Reputation: 461

Find common prefix of strings

I am having 4 strings:

"h:/a/b/c"
"h:/a/b/d"
"h:/a/b/e"
"h:/a/c"

I want to find the common prefix for those strings, i.e. "h:/a". How to find that?

Usually I'd split the string with delimiter '/' and put it in another list, and so on.
Is there any better way to do it?

Upvotes: 36

Answers (16)

Yegor

Reputation: 2606

A short LINQy solution of mine (using MinBy from .NET 6).

var samples = new[] { "h:/a/b/c", "h:/a/b/d", "h:/a/b/e", "h:/a/e" };
    
var commonPrefix = new string(samples.MinBy(s => s.Length)
        .TakeWhile((c, i) => samples.All(s => s[i] == c)).ToArray());

For .NET 5 and older use this:

var samples = new[] { "h:/a/b/c", "h:/a/b/d", "h:/a/b/e", "h:/a/e" };
    
var commonPrefix = new string(
    samples.First().Substring(0, samples.Min(s => s.Length))
    .TakeWhile((c, i) => samples.All(s => s[i] == c)).ToArray());

Upvotes: 29

Alex Veremeenko

Reputation: 356

public string LongestCommonPrefix(string[] strs)
{
    return strs.Aggregate((seed,z) => string.Join("",seed.TakeWhile((v,i)=> z.Length > i && v == z[i])));
}

Upvotes: 1

3dGrabber

Reputation: 5074

I'm late to the party, but I'll give my 2 cents:

public static String CommonPrefix(String str, params String[] more)
{
    var prefixLength = str
                      .TakeWhile((c, i) => more.All(s => i < s.Length && s[i] == c))
                      .Count();

    return str.Substring(0, prefixLength);
}

Explanation:

This works by walking through the chars of str as long as All the other strings have the same char c at index i.
The signature split in String and params String[] ensures that at least one string is provided, no runtime checks needed.
If called with only one string, the function will return the input (a string is its own prefix).
It's cheaper to Count the prefix length and return Substring(0, prefixLength) than to reassemble the enumerated chars by means of String.Join() or Enumerable.Aggregate()

Upvotes: 1

Alex Telon

Reputation: 1202

An improvement on Yegor's answer

var samples = new[] { "h:/a/b/c", "h:/a/b/d", "h:/a/b/e", "h:/a/e" };

var commonPrefix = new string(
    samples.Min().TakeWhile((c, i) => samples.All(s => s[i] == c)).ToArray());

First we know that the longest common prefix cannot be longer than the shortest element.
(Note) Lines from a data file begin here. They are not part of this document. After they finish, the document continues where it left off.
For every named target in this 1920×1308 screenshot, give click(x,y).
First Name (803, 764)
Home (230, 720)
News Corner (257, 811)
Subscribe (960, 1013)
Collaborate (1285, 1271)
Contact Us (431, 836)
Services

So take the shortest one and take chars from it while all other strings have the same char at the same position. In the extreme case we take all chars from the shortest element. By iterating over the shortest element the index lookup will not throw any exceptions.

Another (worse but still interesting) way to solve it using LINQ would be this:

samples.Aggregate(samples.Min(), (current, next) => new string(current.TakeWhile((c,i) => next[i] == c).ToArray() ));

This one works by creating a commonPrefix and comparing that to each element one by one. In each comparison the commonPrefix is either maintained or decreased. In the first iteration current is the min element, but each iteration after that it is the best commonPrefix found so far. Think of this as a depth first solution while the first one is a breadth first.

This type of solution might be improved upon by sorting the samples in terms of length so that the shortest elements are compared first.

This type of solution cannot really be better than the first however. In the best case this is as-good as the first solution. But otherwise it will do extra work by finding temporary commonPrefixes that are longer than necessary.

Upvotes: 0

Shiran Abbasi

Reputation: 99

This is a simple method that finds common string prefix.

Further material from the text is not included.